Back in the day when the US Tax Court website served some useful purpose, thereon appeared a statement that ran something like this: “Generally, a Tax Court Opinion is issued in a regular case when the Tax Court believes it involves a sufficiently important legal issue or principle.” “Generally, a Memorandum Opinion is issued in a regular case that does not involve a novel legal issue. A Memorandum Opinion addresses cases where the law is settled or factually driven.”  See my blogpost “One Size Fits Most,” 3/4/21.

So one expects a full-dress Tax Court Opinion to have a certain gravitas; if not an Olympian pronouncement, or one accompanied with Sinaiatical tablets, then at least an oracular quality.

Today Judge Gale decides his colleagues can dismiss a petition seeking to review denial of Section 7430(a)(1) administrative expenses, in Robert Stein & Elaine Stein, 156 T. C. 11, filed 6/17/21. Especially since IRS agrees.

It’s not as if Section 7459(d) mandatory entry of decision for IRS is in play.
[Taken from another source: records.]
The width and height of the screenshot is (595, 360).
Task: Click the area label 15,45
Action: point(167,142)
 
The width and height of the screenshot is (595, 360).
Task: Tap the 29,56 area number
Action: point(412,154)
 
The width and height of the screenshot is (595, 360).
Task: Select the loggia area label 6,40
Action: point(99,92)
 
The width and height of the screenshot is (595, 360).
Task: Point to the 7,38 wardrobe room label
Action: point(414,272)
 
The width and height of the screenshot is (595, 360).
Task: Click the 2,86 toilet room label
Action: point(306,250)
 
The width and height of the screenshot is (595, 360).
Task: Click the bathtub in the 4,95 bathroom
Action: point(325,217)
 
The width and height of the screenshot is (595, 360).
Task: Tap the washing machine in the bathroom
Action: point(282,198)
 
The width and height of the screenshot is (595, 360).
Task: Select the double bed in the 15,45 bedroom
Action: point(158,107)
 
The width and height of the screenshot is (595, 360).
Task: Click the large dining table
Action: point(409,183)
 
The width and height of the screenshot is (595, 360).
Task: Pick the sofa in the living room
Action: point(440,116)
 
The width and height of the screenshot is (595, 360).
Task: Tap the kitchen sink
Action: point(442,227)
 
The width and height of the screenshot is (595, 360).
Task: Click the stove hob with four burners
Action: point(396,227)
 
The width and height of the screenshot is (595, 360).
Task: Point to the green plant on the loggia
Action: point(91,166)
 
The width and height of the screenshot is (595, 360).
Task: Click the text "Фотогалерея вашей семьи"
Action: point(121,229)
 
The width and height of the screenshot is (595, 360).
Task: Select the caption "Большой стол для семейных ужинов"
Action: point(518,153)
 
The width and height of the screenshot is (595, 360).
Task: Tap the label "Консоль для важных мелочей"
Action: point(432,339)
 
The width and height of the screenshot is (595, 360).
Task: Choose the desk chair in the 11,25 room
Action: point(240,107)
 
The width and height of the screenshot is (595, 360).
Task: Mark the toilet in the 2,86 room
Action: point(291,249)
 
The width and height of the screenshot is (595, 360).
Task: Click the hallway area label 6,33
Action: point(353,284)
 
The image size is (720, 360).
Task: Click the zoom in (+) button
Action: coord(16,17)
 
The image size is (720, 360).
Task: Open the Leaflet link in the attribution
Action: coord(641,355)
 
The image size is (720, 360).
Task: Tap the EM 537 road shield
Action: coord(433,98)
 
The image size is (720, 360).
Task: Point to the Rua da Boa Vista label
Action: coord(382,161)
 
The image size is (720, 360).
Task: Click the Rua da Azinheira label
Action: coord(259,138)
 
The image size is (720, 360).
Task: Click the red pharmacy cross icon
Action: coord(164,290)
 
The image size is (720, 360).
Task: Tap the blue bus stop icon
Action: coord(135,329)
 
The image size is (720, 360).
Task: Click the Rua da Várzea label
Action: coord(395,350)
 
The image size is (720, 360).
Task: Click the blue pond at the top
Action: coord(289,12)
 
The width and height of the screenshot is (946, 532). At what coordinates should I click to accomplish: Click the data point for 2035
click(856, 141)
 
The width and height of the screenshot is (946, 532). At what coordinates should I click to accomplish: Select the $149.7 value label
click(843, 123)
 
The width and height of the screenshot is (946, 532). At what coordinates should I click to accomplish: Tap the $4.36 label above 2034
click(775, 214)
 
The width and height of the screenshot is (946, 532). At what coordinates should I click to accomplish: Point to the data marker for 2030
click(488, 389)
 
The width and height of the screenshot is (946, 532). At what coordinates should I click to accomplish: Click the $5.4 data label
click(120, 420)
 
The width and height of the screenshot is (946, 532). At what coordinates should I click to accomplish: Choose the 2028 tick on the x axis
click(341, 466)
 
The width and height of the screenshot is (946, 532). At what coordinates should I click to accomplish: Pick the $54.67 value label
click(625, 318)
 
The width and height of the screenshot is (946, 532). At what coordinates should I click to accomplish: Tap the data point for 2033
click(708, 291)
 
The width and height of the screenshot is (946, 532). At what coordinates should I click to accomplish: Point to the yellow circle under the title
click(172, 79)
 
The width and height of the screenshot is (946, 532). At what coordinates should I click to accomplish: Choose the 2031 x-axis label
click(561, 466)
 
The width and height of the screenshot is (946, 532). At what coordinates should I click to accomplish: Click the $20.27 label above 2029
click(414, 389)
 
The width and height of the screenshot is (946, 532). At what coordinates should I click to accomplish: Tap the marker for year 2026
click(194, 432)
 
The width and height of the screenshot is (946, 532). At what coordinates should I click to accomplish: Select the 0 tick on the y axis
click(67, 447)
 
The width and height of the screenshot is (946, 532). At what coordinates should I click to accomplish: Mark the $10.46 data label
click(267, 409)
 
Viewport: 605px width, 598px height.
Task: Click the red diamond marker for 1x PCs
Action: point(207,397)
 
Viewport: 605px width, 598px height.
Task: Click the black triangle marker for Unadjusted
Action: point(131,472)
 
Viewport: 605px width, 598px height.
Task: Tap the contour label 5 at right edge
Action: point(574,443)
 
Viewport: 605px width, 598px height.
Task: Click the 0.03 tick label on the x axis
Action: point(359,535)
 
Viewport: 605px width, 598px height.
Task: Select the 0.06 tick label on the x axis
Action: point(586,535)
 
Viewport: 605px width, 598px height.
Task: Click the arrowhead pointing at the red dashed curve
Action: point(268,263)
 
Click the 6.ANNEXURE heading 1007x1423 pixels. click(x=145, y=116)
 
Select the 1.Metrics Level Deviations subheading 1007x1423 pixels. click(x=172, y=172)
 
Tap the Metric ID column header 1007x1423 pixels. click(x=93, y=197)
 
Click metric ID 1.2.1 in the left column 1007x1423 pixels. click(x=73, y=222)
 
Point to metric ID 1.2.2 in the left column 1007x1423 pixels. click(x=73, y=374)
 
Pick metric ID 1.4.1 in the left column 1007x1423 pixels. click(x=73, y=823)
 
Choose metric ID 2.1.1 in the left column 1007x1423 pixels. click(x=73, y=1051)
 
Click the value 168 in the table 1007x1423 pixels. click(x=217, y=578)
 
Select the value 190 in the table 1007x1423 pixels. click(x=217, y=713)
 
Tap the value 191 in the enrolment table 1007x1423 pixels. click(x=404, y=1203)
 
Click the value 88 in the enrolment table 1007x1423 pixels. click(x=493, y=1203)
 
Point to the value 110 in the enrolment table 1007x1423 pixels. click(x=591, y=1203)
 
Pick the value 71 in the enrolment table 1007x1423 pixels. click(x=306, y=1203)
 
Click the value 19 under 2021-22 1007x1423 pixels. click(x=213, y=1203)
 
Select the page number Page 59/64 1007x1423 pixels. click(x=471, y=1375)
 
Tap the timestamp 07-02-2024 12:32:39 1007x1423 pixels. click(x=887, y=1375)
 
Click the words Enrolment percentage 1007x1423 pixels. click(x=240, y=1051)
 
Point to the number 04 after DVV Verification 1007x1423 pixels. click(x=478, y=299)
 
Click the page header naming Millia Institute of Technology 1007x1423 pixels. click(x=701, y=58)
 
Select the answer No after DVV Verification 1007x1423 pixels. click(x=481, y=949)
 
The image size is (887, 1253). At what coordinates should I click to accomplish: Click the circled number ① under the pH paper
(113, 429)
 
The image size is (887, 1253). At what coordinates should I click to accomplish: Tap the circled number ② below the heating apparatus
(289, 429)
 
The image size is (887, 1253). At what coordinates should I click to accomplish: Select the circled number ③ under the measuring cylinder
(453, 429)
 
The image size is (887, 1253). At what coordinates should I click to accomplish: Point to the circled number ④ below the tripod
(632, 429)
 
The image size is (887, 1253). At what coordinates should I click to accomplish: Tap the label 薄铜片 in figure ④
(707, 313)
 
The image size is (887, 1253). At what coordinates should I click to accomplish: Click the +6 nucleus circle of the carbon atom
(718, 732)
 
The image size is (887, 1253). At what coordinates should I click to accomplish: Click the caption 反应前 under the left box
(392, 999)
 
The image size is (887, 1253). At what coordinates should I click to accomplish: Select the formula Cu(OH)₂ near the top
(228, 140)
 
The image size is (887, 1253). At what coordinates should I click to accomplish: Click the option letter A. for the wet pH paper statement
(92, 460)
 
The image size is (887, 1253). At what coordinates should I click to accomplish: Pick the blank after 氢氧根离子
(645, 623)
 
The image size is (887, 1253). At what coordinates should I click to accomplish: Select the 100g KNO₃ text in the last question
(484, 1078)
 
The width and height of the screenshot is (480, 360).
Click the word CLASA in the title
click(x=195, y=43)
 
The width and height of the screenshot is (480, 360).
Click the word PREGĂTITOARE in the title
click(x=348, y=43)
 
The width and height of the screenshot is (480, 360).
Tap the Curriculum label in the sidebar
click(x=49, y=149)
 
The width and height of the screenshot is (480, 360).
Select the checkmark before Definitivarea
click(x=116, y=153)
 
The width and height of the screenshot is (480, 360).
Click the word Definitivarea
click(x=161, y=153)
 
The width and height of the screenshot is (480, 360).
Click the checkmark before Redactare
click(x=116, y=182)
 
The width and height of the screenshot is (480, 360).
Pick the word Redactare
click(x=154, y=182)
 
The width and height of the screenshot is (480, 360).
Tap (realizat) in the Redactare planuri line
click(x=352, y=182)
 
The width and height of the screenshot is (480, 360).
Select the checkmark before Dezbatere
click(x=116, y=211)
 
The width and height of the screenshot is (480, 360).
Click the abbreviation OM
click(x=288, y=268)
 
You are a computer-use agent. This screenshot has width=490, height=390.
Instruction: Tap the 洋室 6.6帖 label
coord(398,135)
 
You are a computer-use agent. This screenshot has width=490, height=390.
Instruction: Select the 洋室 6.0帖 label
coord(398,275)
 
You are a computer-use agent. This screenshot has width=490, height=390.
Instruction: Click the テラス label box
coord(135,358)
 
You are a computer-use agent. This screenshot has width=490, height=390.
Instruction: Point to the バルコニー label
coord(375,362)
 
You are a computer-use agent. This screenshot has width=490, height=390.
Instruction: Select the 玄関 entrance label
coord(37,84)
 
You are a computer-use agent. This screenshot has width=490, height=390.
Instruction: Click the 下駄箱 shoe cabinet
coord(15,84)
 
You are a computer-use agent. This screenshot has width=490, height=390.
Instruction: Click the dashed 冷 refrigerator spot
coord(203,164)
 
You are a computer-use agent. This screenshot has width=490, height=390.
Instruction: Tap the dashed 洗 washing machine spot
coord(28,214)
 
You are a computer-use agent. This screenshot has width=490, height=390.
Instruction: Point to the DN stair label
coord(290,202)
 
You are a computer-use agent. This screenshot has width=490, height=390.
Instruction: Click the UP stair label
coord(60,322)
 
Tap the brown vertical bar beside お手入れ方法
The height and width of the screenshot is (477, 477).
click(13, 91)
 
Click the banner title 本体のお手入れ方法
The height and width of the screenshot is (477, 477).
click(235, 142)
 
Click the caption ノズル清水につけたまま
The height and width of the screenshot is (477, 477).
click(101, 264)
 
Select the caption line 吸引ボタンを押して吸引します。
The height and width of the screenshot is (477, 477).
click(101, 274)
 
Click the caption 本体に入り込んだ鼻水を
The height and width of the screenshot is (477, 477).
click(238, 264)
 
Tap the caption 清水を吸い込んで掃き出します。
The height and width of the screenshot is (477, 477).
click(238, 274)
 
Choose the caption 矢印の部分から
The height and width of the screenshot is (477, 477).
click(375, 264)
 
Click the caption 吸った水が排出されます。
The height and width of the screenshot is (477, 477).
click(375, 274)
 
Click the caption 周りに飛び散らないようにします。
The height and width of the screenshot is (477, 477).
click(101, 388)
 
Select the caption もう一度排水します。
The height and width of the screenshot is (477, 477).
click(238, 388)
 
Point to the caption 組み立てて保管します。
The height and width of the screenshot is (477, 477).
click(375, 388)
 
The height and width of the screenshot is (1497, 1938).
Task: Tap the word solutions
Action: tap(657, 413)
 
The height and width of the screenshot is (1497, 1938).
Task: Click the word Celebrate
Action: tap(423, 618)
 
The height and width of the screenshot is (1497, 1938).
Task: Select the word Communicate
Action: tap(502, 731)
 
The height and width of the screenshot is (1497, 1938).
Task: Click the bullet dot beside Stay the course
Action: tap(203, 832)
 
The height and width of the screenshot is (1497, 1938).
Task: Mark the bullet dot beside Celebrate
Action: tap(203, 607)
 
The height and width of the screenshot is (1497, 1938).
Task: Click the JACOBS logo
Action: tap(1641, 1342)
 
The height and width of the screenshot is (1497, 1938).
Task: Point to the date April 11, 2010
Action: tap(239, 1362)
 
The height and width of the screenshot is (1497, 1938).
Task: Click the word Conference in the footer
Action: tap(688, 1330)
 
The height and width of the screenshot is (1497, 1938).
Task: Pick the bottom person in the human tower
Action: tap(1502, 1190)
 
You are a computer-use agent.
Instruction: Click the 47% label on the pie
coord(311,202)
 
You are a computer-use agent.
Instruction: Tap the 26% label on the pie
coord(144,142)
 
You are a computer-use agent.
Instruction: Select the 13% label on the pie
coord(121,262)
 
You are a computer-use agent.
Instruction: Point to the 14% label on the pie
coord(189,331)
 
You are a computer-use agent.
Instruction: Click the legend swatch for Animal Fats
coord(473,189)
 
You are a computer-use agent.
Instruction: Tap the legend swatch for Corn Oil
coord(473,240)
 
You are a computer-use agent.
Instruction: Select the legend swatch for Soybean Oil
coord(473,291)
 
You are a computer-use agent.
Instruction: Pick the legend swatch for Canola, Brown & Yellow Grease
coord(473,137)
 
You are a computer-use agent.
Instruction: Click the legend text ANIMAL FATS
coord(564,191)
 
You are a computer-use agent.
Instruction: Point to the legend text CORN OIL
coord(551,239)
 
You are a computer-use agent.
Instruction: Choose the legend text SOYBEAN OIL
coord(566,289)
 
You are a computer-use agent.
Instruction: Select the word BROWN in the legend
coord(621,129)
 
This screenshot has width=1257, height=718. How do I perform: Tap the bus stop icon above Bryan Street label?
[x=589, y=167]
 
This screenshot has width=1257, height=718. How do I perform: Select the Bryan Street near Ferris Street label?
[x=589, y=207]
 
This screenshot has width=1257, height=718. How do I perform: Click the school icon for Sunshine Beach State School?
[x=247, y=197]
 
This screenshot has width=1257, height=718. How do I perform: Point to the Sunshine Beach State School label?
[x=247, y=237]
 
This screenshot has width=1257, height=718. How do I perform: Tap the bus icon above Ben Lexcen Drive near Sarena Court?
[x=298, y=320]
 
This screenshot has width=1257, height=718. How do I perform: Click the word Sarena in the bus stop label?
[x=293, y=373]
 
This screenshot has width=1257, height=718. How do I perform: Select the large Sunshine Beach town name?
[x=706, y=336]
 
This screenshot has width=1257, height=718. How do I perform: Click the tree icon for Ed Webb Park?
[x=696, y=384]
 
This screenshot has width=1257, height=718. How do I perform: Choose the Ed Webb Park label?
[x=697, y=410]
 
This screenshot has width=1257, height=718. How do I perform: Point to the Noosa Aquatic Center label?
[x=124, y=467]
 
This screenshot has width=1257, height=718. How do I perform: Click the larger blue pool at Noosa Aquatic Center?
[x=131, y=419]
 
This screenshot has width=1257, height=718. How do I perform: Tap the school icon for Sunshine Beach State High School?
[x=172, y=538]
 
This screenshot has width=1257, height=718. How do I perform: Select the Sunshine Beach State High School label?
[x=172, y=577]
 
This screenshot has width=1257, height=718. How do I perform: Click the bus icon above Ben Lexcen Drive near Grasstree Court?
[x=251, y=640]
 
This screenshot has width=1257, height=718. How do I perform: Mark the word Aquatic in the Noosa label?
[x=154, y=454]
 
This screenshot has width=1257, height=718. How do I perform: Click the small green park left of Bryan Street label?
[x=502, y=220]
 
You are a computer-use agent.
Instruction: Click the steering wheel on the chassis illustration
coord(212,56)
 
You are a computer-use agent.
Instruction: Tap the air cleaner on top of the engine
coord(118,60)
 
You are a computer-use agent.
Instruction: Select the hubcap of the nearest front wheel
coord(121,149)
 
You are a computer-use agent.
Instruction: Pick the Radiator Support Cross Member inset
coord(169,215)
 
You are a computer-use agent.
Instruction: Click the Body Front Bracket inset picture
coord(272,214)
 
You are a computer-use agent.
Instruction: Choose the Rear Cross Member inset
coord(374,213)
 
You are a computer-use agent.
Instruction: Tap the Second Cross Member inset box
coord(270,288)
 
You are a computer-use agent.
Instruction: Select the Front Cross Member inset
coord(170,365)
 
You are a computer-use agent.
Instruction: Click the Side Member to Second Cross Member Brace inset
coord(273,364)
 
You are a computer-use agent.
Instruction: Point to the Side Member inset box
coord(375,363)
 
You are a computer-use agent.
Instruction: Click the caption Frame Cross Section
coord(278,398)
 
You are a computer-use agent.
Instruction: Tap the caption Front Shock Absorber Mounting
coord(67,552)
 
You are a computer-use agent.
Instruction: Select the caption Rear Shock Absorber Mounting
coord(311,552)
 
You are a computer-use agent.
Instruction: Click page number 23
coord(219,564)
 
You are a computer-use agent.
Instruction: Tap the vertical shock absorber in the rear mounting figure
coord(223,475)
Rob & Elaine must have had at least some kind of claim that they prevailed in whatever throwdown they had with IRS.

So after plowing through Wagner, Davidson, Jacobson, and Mainstay Business Solutions, all of which I’ve blogged, he decides they can. Now all we need are worker classifications and 501(c)(3) knockouts.  

Or maybe Tax Court should adopt its own version of FRCP 41.

“Because there is no Rule that governs motions for voluntary dismissal, we look to the Federal Rules of Civil Procedure to guide our consideration of such motions. See Rule 1(b), (d). Under rule 41(a)(1)(A) of the Federal Rules of Civil Procedure, a plaintiff may voluntarily dismiss a civil action without a court order either by filing a notice of dismissal before the opposing party serves an answer or a motion for summary judgment or by filing a stipulation of dismissal signed by all parties who have appeared. Otherwise, a case may be dismissed at a plaintiff’s request only by court order. See Fed. R. Civ. P. 41(a)(2). A court ‘enjoys broad discretion in determining whether to allow a voluntary dismissal’ pursuant to rule 41(a)(2) of the Federal Rules of Civil Procedure, and such a dismissal should generally be granted ‘unless the defendant will suffer clear legal prejudice, other than the mere prospect of a subsequent lawsuit, as a result.’ When a court issues an order granting a voluntary dismissal, the dismissal is deemed to be without prejudice and the lawsuit is treated as if it had never been filed.” 156 T. C. 11, at pp. 4-5. (Citations omitted).  

Judge, you just wrote the Rule. Now just ask Ch J Maurice B (“Mighty Mo”) Foley to adopt it.